Report how many lines in the listing below include the string "will", and write nothing more.

* * * *

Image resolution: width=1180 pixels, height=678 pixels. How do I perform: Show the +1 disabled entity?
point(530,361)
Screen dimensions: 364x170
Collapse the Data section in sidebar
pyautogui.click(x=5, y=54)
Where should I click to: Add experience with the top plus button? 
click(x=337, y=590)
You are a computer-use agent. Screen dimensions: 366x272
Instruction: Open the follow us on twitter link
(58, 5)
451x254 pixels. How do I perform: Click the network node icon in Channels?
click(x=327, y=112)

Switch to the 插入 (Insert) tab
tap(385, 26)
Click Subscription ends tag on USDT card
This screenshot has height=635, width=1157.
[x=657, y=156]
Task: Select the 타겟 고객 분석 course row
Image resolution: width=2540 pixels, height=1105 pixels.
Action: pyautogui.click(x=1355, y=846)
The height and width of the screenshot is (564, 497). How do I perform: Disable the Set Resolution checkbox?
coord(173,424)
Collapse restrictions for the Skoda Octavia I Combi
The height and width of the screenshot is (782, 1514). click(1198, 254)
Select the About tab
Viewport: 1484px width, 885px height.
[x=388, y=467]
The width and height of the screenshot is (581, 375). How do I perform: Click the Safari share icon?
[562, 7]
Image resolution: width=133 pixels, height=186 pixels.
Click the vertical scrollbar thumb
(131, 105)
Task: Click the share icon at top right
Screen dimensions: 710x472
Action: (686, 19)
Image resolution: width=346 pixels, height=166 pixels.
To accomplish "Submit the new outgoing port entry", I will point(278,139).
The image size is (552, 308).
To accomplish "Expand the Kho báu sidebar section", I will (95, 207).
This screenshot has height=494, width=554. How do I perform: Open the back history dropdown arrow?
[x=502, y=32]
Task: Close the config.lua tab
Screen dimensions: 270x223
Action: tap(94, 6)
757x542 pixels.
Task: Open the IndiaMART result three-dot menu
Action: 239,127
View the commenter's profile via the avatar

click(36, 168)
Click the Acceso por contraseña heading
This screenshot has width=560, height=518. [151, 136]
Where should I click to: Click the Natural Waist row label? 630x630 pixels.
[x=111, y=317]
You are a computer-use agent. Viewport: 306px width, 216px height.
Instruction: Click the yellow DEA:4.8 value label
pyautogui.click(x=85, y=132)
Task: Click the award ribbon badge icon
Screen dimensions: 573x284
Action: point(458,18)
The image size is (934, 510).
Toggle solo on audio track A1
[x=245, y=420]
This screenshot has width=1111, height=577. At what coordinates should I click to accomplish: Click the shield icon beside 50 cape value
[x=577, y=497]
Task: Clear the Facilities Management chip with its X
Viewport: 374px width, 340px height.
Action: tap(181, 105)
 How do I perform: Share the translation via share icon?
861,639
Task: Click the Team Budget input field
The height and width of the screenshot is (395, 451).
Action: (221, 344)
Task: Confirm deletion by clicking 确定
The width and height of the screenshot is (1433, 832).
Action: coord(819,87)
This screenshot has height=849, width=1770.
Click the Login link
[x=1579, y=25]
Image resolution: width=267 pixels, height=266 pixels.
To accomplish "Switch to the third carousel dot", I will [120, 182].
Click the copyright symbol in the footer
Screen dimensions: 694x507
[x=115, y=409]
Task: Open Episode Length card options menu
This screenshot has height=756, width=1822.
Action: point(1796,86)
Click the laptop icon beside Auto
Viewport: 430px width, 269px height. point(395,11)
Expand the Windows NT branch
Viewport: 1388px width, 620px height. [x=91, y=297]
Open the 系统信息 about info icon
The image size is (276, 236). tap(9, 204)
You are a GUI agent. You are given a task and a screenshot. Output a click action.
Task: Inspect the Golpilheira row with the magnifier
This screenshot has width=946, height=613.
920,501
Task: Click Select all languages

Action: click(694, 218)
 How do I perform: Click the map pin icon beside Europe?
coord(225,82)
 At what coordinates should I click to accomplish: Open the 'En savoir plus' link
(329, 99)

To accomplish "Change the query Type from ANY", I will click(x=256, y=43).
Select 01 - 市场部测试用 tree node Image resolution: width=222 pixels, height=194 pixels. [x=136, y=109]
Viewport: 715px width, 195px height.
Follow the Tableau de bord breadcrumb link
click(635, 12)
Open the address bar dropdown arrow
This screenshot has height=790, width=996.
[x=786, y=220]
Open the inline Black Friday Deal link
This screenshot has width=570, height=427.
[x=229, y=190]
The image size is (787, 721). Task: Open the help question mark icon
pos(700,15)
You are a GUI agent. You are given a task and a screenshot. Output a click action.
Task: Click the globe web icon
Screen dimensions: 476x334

* * * *

• _Answer space_
4